Élaboration de rôles d’audience réalistes et techniquement préparés ;

Limitation stricte des renvois, qui devront être motivés ;

Rédaction des décisions dans des délais maîtrisés ;

Traitement prioritaire des dossiers concernant des personnes détenues ;

Établissement périodique d’un état des détentions provisoires ;

Mise en œuvre d’un plan de résorption des dossiers anciens.

Il a également demandé la mise en place d’indicateurs de performance juridictionnelle portant notamment sur les délais moyens de traitement, le taux de renvoi, le volume des décisions rédigées et la situation des détenus en attente de jugement.

Selon lui, une justice moderne doit s’appuyer sur l’évaluation et la responsabilité, sans jamais dissocier efficacité juridictionnelle et protection des droits humains.

Situé au cœur du dispositif judiciaire, le Tribunal de Première Instance de Mafanco est appelé, selon le ministre, à devenir une référence nationale en matière de discipline d’audience, de célérité procédurale, de qualité des décisions et de coordination institutionnelle.

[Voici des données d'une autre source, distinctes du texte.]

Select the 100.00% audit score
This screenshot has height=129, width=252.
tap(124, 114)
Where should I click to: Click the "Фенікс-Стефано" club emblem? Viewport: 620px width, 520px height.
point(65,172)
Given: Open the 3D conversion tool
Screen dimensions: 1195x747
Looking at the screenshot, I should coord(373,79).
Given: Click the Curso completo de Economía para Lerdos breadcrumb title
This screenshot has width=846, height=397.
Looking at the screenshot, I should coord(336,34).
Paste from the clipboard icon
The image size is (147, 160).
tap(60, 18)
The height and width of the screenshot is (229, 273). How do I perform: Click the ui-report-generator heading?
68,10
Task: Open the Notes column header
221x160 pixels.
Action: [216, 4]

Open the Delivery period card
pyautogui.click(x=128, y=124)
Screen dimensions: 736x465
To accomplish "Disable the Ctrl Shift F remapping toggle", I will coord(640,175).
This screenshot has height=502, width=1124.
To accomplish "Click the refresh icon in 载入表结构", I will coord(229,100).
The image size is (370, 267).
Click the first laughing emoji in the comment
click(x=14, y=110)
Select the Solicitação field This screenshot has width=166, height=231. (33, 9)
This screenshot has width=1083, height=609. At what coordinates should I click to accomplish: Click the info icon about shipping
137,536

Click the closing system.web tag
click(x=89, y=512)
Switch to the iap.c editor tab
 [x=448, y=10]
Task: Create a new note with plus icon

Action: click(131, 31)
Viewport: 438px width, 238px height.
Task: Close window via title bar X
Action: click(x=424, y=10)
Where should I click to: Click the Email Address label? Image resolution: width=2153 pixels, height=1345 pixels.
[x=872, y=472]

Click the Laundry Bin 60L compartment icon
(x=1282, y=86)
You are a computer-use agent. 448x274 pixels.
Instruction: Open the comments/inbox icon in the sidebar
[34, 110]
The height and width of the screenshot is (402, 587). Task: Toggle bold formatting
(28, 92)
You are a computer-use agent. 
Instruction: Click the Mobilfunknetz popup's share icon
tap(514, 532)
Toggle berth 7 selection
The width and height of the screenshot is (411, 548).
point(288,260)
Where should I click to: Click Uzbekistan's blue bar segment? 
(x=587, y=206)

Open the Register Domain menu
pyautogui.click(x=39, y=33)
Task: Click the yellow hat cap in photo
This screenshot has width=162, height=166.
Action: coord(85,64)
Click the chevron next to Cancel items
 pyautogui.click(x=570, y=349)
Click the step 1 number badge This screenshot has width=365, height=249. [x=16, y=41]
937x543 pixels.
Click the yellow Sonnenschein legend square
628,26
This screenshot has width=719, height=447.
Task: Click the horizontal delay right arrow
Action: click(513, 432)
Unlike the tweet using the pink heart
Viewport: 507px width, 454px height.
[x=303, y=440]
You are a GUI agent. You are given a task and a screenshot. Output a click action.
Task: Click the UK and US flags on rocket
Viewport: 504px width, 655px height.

Reconnaissant les contraintes liées au volume des dossiers, aux moyens matériels et à la pression sociale, Ibrahima Sory 2 Tounkara a toutefois estimé que ces difficultés ne peuvent justifier un relâchement organisationnel. L’exigence républicaine, a-t-il martelé, doit demeurer la boussole de l’action judiciaire.

À travers cette visite, le Garde des Sceaux a délivré un message clair : la réforme de la Justice passe d’abord par une transformation des pratiques quotidiennes. Discipline, respect des délais, culture du résultat et responsabilité partagée constituent désormais les piliers de l’action attendue au sein des juridictions.

Au Tribunal de Première Instance de Mafanco, le signal est donné. Il appartient désormais aux acteurs judiciaires de traduire ces orientations en avancées concrètes, afin de renforcer la crédibilité de l’institution et de consolider la confiance des citoyens dans l’État de droit.